Выбрать главу

Но у "маскилим" не было в обществе практически никакого влияния. Всякая очередная реформа правительства немедленно возбуждала у еврейского населения недоверие, опасение и желание оградить от нападок свою веру. В тот самый момент особой высочайшей резолюцией - неожиданно и врасплох - повелели выселить всех евреев из пятидесятиверстной полосы на границе с Пруссией и Австрией. Тысячи семейств в одно мгновение обрекли на разорение и скитания, - так могли ли их единоверцы усматривать в очередных планах правительства заботу о благе малого народа? Будущую школьную реформу немедленно отождествили с рекрутской повинностью: в одном случае забирали в армию, в другом - в казенные училища. Не помогали никакие уговоры и заверения Лилиенталя, и евреи встретили вновь созданные училища безо всякого энтузиазма и доверия.

В ноябре 1844 года Николай I подписал два документа: гласный указ "об образовании еврейского юношества" и секретную инструкцию. Указ повелевал учредить казенные еврейские училища для начального образования детей, а также два раввинских училища в Вильно и Житомире для подготовки раввинов и учителей. А секретная инструкция указывала, что смотрителями училищ могут быть одни лишь христиане, "раввинское познание" не должно входить в учебные программы, и что следует изыскивать разные пути для постепенного закрытия хедеров. Средства на содержание новых училищ поступали со вновь введенного свечного сбора - сбора с "шабашных свечей", зажигаемых при наступлении субботы и праздников. Общую сумму свечного сбора со всех общин установили в двести тридцать тысяч рублей и особо отметили, что "под названием шабашных свечей разумеются не только обыкновенные… свечи, но и лампы, и всякого рода светильники, без различия сожигаемого в них материала".

С 1847 года стали открываться казенные еврейские училища, и их появление встретили в общинах всеобщими постами и молитвами. Современник писал: об этих училищах "ходили разные слухи, пугавшие как родителей, так и детей. Родители знали, что в школах сидят без шапок и Тору объясняют по-немецки. Детям рассказывали, что там наказывают так: учеников привязывают головой и ногами к скамейке, а сечет их солдат… Но как ни толковали, как ни возмущались, а от нового указа нельзя было уйти, и вот в общине решили отдать в казенную школу как жертву Молоху десять-пятнадцать мальчиков из беднейших семей…" Это же подтверждали и чиновники в официальных отчетах: "Евреи в высшей степени неохотно посылают детей в эти училища, предпочитая поверять их ме-ламедам. Посещают же училища дети совершенно бедных евреев, лучше сказать - нищих, да и те часто ходят туда только по найму богатых евреев, чтобы нельзя было обвинить тех в упорном противодействии мерам правительства".

● Приведённые строки:

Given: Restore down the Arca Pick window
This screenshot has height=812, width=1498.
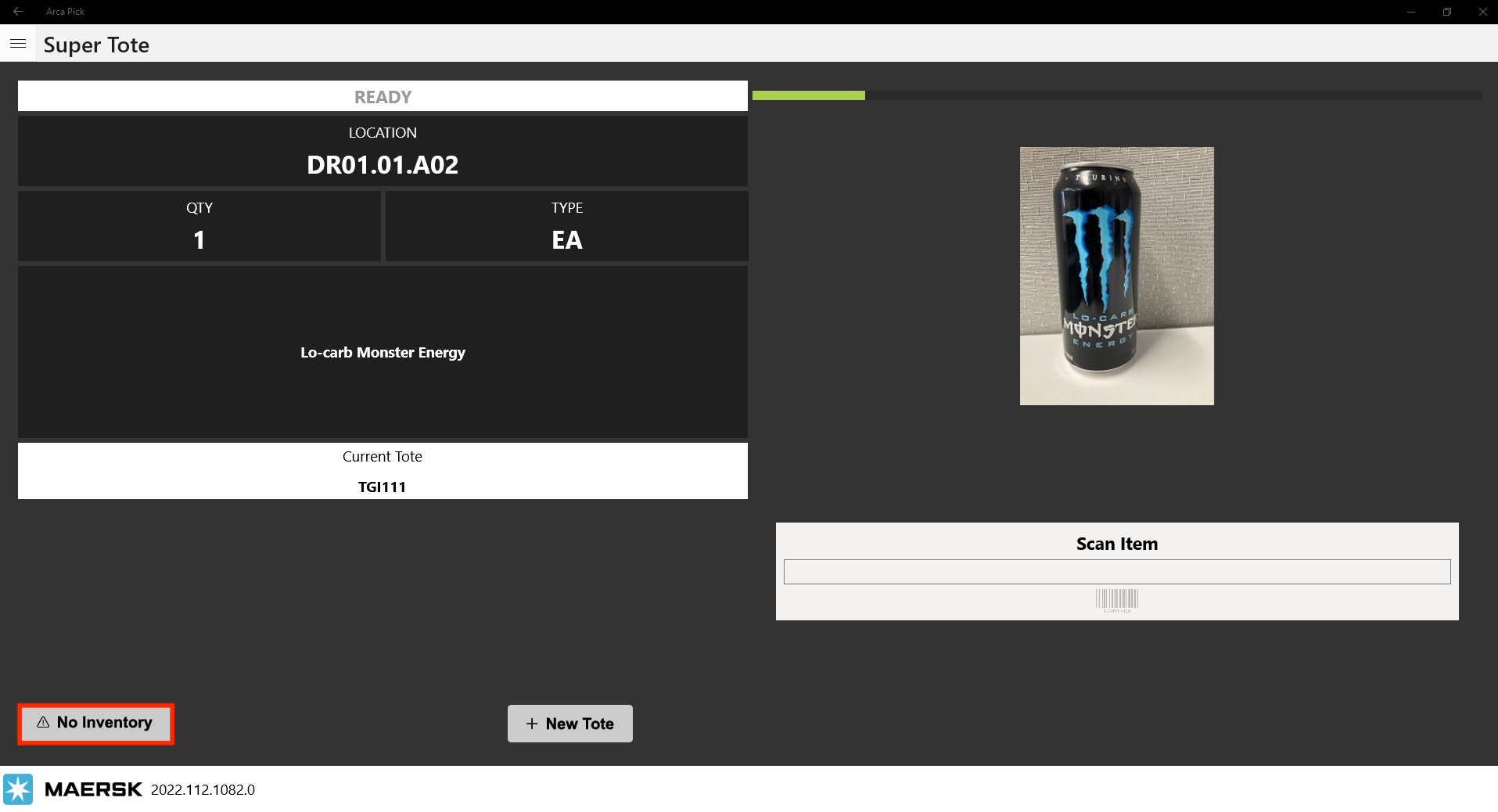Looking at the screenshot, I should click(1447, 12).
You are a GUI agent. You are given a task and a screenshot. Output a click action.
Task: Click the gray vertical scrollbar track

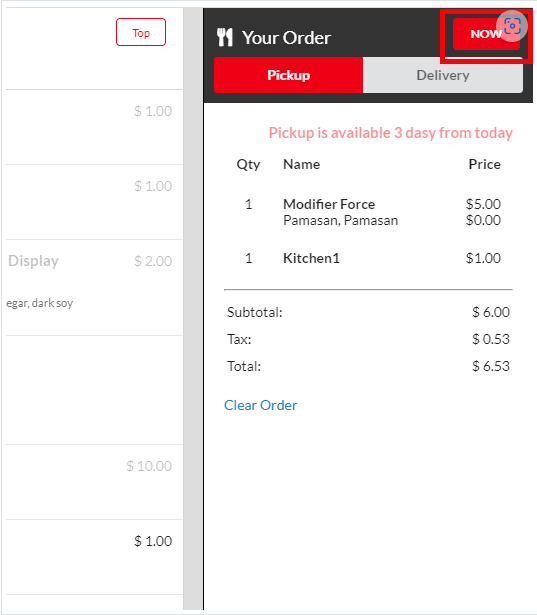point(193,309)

● Задание:
Ответьте по тексту о казенных еврейских училищах на три вопроса:
1. В каких двух городах указ повелевал учредить раввинские училища?
2. В какую общую сумму установили свечной сбор со всех общин?
3. С какого года стали открываться казенные еврейские училища?

● Ответ к заданию:
1. Раввинские училища указ повелевал учредить в Вильно и Житомире.
2. Свечной сбор со всех общин установили в двести тридцать тысяч рублей.
3. Казенные еврейские училища стали открываться с 1847 года.